Generally if you're just testing to see what's what before going live, you can just ignore the warning, click OK and proceed.

There's a real danger though in IE that a local javascript could access the hard drive. Only certain types can, but IE draws no distinction when issuing this warning.

So if you don't trust the code, don't click OK. But if you know it's just an ordinary javascript for a menu or images, don't worry about it.

The safest (and most representative) thing to do when testing in IE is to do so on a local server like xamp or wamp. Or you can use a virtual machine (accessing the files of the main machine, which then acts as a server of sorts). Doing it any of those ways, if you do get a warning, you should take it more seriously.

This holds true for certain situations with AJAX, frames and iframes in Mozilla (like Firefox, others) and WebKit (like Safari and Chrome, and others). With them it's different. If resource pages are in different folders on a local machine, these browsers might in the situations noted see it as a cross domain security violation and refuse to load/fetch/access the page. The cure is the same - use some sort of server.

This is why I always test on a live server, along with other reasons for doing that.
But I agree that IE is annoying about JS in that way.
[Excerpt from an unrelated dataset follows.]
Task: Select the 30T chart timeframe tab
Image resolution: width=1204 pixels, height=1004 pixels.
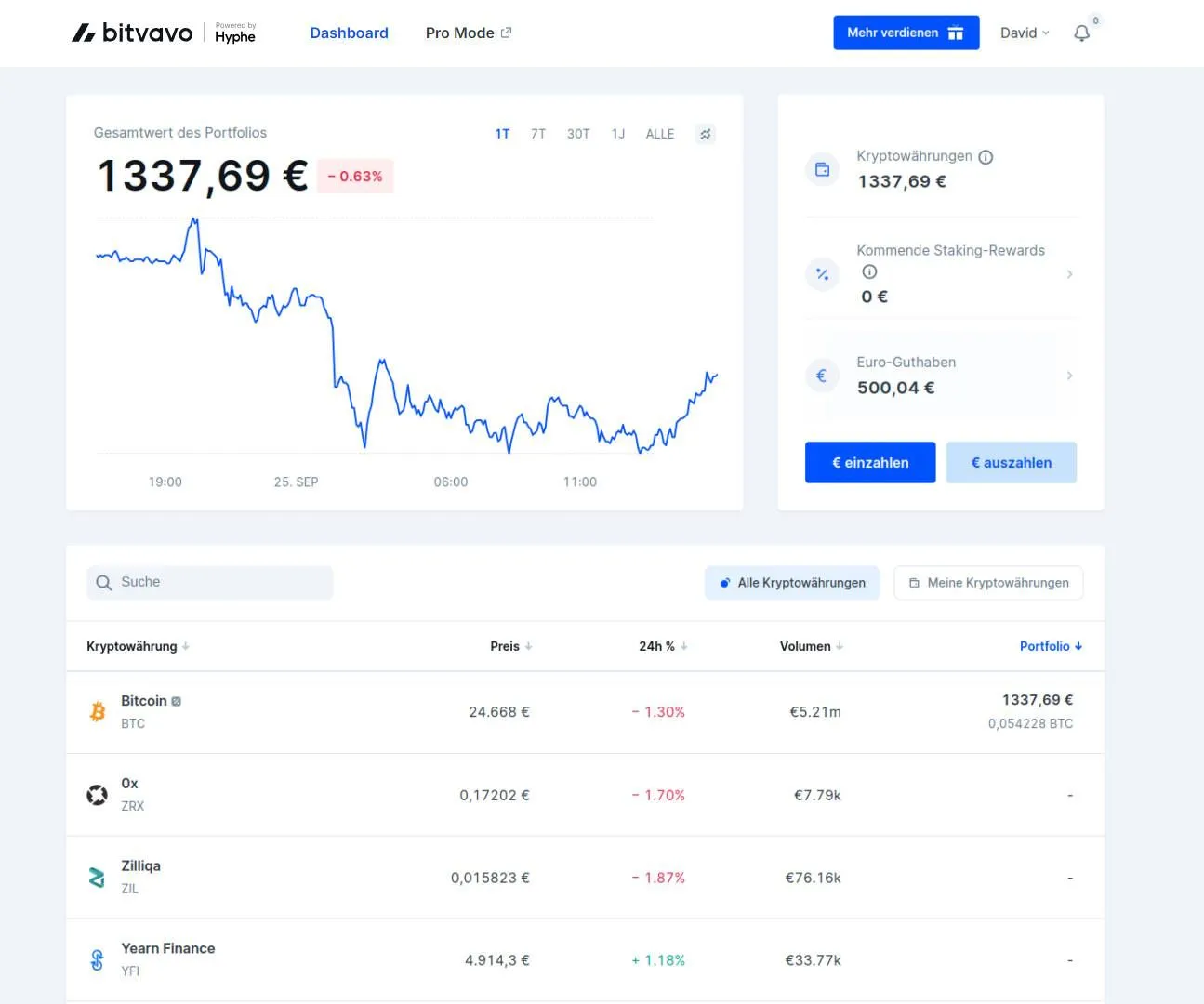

I think it's the href that it is being trusted over the onclick, not the target.
Yes! And that's why I posted my question. Once we know that href is trusted over onclick, we could use that knowledge for malicious purposes. Or am I wrong there?
===
Arie.

I don't see how. Only the Javascript can be malicious (unless you happen to link to a malicious page, but that should, in theory, have it's own security restrictions). So if you have just href and target, then you can't do anything malicious. Once you add the JS in any way you'll get the warning, so you can't get around it that way either. I don't believe that adding a target or adding an href would disable the JS warning if you do have JS. Right?

The point is that you're looking about examples that have HTML and JS equivalents. Let's assume there is a JS function malicious(). Whatever it may be, there is no HTML equivalent, so that doesn't present any sort of security risk. There's no <malicious> tag for example.
The problem with IE is that it doesn't recognize that location.href is NOT malicious in JS (it just assumes all JS is malicious). So it's overprotective, not any sort of loophole.

I don't see how. Only the Javascript can be malicious (unless you happen to link to a malicious page, but that should, in theory, have it's own security restrictions). So if you have just href and target, then you can't do anything malicious.
Yes, you're right.


The problem with IE is that it doesn't recognize that location.href is NOT malicious in JS (it just assumes all JS is malicious). So it's overprotective, not any sort of loophole.
You're right again. IE sees location.href as JS, but it accepts href as non-JS, although they are ment to do the same thing.
===
Arie.

It's the javascript. IE doesn't differentiate. All local javascript is suspect to it. If you do:


<a href="javascript:void(0);">Whatever</a>

Then the moment you click on it, even though it does little of note and nothing as regards security, you get a warning.

Something else to consider though. Once you approve a tab, you can load any ordinary javascript into it without warning. And again this is only for local pages.

That's just how it is. No rhyme or reason other than the fact that some local javascript can be dangerous, and IE doesn't differentiate as to which is and as to which is not dangerous.